A private, team-only tracker where requirements are captured, linked many-to-one to deliverables, shown in a request-to-delivery traceability matrix, approved by a BA/PO before anything is committed, and exported as a clean CSV traceability matrix in your system's exact columns.
Before you start
- A requirements / feature-request list you can export to CSV or keep in a Google Sheet
- A deliverables / releases list (CSV or sheet) - epics, releases, sprints, or shipped features
- A requester directory (names, emails, teams) so each ask is attributable
- Free Vercel, Supabase, and Resend accounts (sign-up links are in the runbook)
The problem this kills
Requirements live everywhere - a kickoff doc, three Slack threads, a stakeholder's email, two competing spreadsheets, and someone's memory. By the time you ship, nobody can answer the only question that matters in a review: "Show me the request this feature came from, who asked for it, and prove we actually delivered it."
So you get scope creep nobody approved, "we never agreed to that" arguments, and orphan requirements that quietly fall through the cracks. The audit asks for traceability and you spend a weekend reverse-engineering it from chat logs.
This tool gives you one place where every requirement has a requester, a priority, a rationale, and a status - and a hard line of sight from each request to the deliverable or release that satisfied it. Nothing changes status and nothing gets linked to a deliverable until a business analyst or product owner reviews and approves it.
What you'll build
A small, private web app your team logs into. You import (or capture) requirements and deliverables, link them together, and see a live traceability matrix from request to delivery.
- Capture a requirement with requester, priority, rationale, and status.
- Link each requirement to the deliverable or release that satisfies it - supporting many-to-one, so several requirements can roll up to one deliverable.
- A traceability view that walks from request to delivery and back, and flags orphan requirements with no delivery attached.

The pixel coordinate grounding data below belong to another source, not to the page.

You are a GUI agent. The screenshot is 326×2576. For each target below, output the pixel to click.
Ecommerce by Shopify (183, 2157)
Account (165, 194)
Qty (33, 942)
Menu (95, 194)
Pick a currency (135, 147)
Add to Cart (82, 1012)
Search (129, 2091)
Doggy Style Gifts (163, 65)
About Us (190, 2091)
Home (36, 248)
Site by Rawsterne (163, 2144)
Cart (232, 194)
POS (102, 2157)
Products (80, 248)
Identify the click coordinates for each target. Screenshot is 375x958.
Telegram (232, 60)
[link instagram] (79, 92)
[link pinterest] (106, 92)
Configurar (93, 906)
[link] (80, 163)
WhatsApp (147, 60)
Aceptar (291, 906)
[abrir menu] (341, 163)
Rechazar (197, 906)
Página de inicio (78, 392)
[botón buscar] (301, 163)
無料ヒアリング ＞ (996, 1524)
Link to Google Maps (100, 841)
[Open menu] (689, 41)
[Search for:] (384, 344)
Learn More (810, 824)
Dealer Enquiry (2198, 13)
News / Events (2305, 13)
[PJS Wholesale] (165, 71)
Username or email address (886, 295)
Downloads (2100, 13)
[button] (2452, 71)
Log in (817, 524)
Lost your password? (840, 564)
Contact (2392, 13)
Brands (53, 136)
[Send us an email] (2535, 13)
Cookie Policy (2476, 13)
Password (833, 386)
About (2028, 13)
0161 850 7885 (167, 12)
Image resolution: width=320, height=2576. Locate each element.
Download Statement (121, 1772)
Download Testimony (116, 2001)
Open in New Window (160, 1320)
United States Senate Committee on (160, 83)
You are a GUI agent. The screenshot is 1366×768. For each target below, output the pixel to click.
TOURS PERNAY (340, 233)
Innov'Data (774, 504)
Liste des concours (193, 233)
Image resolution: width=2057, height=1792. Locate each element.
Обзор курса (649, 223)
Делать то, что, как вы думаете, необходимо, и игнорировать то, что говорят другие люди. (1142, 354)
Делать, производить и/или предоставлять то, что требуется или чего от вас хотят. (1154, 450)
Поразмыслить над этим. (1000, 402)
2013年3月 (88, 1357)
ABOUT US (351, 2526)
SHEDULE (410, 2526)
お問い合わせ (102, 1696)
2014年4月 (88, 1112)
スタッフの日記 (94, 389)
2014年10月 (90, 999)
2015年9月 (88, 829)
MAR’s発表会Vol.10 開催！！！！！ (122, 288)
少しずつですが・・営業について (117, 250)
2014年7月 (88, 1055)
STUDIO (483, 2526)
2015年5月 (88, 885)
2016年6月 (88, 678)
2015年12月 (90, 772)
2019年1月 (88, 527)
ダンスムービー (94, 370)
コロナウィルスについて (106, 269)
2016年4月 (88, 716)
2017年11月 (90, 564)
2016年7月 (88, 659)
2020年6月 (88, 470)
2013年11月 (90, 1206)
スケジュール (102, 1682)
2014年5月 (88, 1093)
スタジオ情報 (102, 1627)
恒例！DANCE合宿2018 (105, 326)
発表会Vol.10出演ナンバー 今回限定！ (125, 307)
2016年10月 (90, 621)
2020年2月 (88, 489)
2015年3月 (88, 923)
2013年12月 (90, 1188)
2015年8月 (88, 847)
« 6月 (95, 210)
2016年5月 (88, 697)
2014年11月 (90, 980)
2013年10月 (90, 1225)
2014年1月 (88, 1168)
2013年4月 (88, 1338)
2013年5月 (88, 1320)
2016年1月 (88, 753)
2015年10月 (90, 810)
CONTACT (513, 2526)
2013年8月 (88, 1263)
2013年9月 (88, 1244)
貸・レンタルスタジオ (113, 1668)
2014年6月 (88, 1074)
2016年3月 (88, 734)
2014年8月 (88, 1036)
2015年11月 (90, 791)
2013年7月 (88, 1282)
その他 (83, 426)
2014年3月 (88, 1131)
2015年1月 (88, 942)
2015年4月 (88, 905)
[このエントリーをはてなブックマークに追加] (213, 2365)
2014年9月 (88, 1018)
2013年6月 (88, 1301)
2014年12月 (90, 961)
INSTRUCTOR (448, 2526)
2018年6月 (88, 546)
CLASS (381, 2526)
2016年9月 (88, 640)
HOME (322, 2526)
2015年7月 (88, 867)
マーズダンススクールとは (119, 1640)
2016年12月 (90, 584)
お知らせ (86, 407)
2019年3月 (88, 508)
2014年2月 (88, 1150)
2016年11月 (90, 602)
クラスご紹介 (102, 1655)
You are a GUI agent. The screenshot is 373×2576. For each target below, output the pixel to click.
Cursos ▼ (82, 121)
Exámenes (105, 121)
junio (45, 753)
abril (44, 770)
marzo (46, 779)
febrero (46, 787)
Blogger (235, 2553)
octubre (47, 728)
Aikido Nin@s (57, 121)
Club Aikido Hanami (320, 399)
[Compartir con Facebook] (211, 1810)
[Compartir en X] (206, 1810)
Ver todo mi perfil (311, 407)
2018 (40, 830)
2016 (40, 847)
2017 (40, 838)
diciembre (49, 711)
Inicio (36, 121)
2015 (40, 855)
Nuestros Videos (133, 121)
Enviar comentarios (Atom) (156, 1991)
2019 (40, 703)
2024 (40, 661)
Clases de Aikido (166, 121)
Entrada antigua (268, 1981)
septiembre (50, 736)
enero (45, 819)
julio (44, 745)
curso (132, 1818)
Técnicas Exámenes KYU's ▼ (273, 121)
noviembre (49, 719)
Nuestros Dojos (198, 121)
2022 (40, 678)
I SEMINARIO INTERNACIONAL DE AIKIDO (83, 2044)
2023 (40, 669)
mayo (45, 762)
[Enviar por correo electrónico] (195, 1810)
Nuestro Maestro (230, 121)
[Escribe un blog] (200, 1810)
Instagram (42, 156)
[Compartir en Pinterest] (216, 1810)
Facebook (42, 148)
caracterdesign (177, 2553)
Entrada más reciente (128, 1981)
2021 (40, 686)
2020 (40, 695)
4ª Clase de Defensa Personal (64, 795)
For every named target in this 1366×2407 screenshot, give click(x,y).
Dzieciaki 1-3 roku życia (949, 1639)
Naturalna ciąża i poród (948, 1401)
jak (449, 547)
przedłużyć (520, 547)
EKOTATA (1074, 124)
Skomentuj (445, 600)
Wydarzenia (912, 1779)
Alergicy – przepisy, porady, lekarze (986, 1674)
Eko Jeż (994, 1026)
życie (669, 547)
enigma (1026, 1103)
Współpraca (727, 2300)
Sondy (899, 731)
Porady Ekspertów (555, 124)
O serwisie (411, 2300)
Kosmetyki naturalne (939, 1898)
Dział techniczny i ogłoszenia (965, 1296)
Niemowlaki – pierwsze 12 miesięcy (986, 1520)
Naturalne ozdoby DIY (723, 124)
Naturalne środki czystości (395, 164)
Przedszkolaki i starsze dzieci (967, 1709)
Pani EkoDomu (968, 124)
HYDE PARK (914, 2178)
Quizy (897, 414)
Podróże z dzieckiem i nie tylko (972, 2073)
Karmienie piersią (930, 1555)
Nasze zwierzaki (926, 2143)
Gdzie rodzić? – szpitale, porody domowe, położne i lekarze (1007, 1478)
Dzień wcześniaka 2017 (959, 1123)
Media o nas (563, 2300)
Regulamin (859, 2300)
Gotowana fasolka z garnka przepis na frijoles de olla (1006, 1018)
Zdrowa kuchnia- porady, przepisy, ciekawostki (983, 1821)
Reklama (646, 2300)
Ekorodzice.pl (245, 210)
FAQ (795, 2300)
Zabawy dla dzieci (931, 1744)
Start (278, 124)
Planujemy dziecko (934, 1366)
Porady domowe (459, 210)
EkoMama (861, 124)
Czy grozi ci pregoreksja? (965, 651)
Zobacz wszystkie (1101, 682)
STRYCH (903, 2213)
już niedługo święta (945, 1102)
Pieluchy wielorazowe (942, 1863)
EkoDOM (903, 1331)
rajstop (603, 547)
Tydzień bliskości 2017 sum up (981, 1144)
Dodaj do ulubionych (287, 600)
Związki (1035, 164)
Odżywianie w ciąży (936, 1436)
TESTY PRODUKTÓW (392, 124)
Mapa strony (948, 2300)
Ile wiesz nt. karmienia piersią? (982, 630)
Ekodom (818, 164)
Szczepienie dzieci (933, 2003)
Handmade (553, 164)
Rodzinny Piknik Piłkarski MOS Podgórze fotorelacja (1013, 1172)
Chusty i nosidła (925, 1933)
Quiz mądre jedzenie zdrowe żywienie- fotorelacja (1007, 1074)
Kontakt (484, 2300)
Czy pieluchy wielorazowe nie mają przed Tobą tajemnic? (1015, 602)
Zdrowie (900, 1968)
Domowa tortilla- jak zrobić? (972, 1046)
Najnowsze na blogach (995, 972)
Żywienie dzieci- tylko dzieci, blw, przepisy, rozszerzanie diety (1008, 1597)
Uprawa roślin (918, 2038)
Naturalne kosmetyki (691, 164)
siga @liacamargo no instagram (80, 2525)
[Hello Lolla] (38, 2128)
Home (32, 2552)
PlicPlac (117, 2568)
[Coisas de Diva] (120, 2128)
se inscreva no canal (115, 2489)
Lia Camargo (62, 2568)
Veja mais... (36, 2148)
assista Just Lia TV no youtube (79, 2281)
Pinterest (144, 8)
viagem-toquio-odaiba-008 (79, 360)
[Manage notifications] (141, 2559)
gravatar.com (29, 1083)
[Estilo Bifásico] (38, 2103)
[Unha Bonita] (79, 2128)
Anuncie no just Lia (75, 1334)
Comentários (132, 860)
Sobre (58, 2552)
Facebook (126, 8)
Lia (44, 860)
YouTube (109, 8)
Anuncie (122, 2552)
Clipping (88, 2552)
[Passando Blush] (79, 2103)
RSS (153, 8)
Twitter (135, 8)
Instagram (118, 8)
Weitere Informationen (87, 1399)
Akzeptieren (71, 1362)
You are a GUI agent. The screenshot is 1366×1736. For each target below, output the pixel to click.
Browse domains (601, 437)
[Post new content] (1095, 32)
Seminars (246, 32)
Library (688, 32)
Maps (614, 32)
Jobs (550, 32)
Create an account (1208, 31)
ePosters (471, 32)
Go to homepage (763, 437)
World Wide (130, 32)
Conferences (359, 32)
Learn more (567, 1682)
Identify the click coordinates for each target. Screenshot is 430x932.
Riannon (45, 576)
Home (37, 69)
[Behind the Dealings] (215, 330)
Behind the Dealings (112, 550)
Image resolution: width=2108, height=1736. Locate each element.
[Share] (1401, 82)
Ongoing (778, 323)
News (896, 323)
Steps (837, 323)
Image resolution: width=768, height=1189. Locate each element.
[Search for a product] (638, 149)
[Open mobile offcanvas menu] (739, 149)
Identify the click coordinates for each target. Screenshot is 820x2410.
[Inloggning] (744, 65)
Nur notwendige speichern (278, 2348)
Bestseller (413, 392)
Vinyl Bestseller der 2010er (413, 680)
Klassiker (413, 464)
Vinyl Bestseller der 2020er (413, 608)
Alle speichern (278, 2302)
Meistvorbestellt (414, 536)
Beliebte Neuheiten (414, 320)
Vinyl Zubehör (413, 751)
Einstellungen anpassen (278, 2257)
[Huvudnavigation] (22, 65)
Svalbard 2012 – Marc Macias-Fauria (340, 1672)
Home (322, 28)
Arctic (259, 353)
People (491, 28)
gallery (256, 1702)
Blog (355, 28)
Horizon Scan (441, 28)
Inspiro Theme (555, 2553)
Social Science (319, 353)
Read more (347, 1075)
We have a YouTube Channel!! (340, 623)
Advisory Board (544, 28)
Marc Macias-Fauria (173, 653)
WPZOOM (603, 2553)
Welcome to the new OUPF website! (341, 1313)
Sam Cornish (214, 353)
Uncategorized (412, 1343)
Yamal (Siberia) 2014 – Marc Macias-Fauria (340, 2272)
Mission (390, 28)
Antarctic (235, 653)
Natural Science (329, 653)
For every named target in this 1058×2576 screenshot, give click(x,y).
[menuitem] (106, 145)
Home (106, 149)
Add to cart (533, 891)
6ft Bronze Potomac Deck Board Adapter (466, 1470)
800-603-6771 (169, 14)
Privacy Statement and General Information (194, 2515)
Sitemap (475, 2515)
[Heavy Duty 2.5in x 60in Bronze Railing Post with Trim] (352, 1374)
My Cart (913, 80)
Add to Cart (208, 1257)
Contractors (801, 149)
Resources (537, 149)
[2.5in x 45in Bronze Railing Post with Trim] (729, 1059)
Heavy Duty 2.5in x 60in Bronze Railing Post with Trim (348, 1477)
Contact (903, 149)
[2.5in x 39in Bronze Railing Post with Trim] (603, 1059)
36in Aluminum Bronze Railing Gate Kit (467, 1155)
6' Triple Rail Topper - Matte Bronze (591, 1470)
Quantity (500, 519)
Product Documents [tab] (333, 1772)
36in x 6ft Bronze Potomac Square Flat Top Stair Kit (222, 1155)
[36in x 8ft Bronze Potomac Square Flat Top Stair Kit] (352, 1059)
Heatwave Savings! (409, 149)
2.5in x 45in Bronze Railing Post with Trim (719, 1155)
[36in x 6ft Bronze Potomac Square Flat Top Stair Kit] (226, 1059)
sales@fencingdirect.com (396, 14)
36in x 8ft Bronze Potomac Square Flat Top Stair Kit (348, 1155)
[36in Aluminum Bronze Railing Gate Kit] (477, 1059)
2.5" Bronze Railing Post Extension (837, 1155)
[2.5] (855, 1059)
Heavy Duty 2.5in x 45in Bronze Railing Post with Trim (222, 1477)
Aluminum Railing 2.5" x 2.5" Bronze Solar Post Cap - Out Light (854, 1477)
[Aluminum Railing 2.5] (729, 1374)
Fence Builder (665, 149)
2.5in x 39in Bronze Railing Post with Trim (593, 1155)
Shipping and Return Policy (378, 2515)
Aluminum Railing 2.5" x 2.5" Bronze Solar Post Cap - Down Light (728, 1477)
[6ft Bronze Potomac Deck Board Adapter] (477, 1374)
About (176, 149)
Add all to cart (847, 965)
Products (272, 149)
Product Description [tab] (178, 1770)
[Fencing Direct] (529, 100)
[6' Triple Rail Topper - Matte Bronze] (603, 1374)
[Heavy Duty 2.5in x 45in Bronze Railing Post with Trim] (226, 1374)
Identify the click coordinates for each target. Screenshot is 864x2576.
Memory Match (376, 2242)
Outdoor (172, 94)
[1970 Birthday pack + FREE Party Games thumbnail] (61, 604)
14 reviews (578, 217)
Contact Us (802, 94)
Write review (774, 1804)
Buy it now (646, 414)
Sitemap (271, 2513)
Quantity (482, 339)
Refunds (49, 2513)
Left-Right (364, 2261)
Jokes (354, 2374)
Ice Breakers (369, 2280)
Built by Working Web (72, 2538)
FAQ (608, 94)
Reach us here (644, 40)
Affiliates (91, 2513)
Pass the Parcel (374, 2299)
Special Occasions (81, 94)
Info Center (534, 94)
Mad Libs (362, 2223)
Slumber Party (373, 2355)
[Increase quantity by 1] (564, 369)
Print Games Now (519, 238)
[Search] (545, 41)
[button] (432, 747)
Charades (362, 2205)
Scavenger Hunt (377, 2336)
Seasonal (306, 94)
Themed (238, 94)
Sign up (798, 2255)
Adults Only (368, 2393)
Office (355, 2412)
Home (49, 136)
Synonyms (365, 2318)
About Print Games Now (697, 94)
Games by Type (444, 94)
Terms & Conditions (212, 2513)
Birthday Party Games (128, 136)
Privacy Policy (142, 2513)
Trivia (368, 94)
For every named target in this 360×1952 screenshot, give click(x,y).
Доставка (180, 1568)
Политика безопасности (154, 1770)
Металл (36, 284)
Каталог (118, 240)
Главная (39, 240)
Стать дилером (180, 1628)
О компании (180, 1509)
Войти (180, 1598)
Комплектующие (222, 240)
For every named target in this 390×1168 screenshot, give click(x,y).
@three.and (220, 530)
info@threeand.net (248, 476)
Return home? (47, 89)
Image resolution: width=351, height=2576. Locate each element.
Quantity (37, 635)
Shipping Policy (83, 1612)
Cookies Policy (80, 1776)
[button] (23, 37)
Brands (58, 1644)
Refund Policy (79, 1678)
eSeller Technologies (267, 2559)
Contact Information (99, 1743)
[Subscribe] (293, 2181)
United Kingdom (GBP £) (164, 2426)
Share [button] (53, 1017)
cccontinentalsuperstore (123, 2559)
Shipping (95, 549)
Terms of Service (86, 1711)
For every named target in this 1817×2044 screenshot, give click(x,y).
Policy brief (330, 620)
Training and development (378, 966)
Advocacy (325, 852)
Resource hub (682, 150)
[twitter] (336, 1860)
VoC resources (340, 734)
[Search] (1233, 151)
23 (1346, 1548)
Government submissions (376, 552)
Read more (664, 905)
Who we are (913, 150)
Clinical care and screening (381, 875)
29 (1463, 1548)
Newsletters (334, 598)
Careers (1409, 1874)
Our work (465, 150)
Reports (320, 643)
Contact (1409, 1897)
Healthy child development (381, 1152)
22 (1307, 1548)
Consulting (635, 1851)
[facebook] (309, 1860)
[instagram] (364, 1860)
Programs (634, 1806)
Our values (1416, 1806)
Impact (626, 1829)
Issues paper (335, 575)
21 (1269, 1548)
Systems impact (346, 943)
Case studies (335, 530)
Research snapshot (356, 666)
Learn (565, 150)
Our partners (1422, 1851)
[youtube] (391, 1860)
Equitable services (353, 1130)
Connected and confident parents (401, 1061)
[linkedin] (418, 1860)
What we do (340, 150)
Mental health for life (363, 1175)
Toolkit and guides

- A BA/PO approval gate: status changes and deliverable links are drafted, then a reviewer approves before they commit.
- Duplicate guards that catch the same ask twice, by requirement ID and by normalized title.
- A clean CSV export of the full traceability matrix in the exact columns your tooling expects.
What's inside the Implementation Plan
The plan is a single markdown file you paste into Claude Code. It builds the whole tool with you, step by step, each step ending in a ready-to-copy prompt.
It opens by interviewing you about your business - your current requirements process, the systems and sheets you use (Jira, Azure DevOps, Aha!, a spreadsheet), how you name requirement IDs, what "priority" and "status" actually mean in your world, your real approval rules, and your messy edge cases. It reflects a short tailored spec back to you for a thumbs-up before it builds anything, so the tracker fits how you really work instead of being a generic template.
From there it sets up the database, login, the capture and linking screens, the traceability matrix with orphan-flagging, the approval gate, the email notifications, and the CSV export - plus a no-API fallback so you can build the whole thing today from sheets alone.
The governance it includes (this is the point)
- Login so only your team can see or touch the tracker.
- Row-level security so people only ever see their own organization's data.
- A full audit trail - who captured, edited, linked, or approved what, and exactly when.
- A human-in-the-loop approval gate - the tool drafts status changes and deliverable links; a BA/PO reviews and approves before anything is committed to the tracker of record.
- Duplicate guards so the same requirement can't sneak in twice under a different title.
Who it's for
Business analysts, product owners, project and program managers, and the stakeholders who keep asking "did we actually build what we agreed to?" If you own scope, change, or a backlog and you need to prove traceability without living in spreadsheets, this is for you.
You've got this - paste the first prompt and let the agent interview you.